#### Supplied text:
I like people having children. I also like people making their own choices free from needless nosiness.

You wouldn't ask a couple "how's your marriage holding up?". You wouldn't ask "how's that embarrassing medical condition of yours?". So why ask about something that has a good chance of bearing upon both of these?

Tuesday, October 2, 2012

Methinks the douchebag doth protest too much...

If you've ever had cause to say 'I'm not like those other guys', it is certain beyond a shadow of a doubt that you are, in fact, exactly like those other guys.

The guys that are truly different almost never need to explicitly state this. It's just one more example of the 'Message: I Care' mistake, which Jonah Goldberg calls "reading the stage directions".

Monday, October 1, 2012


The new Judge Dredd movie is actually surprisingly good. It's at 76% on Rotten Tomatoes, which is unusually high for an action movie.

The line that stood out to me (and was repeated twice, once at the start and again at the end) was the following:
800 million people living in the ruin of the old world.
Only one thing fighting for order in the chaos - the men and women of the Hall of Justice.

#### Exercise set:
(A) In the blog excerpt, condense the paragraph beginning "You wouldn't ask a couple" into one shorter sentence that keeps its main points.
(B) Print everything in the blog excerpt from "The guys that" down to "an action movie.", reproducing it word for word.
Rely only on the blog excerpt to complete this work.

#### Dataset:
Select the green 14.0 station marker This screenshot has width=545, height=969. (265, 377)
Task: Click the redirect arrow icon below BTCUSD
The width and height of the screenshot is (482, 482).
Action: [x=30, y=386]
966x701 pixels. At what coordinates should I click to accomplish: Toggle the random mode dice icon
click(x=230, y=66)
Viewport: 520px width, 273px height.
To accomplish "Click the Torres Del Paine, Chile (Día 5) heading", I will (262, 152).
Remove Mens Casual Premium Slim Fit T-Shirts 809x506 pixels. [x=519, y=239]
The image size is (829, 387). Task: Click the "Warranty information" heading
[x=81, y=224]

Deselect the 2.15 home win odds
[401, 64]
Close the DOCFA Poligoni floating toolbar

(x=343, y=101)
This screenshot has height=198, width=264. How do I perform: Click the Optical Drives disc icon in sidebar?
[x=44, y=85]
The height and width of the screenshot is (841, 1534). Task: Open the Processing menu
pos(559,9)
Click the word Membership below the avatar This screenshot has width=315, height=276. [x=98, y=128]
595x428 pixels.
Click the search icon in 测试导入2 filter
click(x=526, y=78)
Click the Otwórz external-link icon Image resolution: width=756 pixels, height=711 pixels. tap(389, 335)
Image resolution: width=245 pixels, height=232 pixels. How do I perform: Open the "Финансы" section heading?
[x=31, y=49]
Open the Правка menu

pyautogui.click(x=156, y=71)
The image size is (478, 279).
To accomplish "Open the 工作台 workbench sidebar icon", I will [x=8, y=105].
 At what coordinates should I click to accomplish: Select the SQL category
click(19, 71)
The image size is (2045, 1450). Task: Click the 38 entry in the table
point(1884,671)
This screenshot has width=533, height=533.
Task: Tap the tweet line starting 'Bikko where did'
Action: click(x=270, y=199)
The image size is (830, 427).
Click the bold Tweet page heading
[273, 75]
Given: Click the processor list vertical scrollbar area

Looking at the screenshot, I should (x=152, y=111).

#### Task results:
(A) Since no one would ask a couple how their marriage is holding up or ask about someone's embarrassing medical condition, no one should ask about something likely to bear on both.

(B)
The guys that are truly different almost never need to explicitly state this. It's just one more example of the 'Message: I Care' mistake, which Jonah Goldberg calls "reading the stage directions".

Monday, October 1, 2012


The new Judge Dredd movie is actually surprisingly good. It's at 76% on Rotten Tomatoes, which is unusually high for an action movie.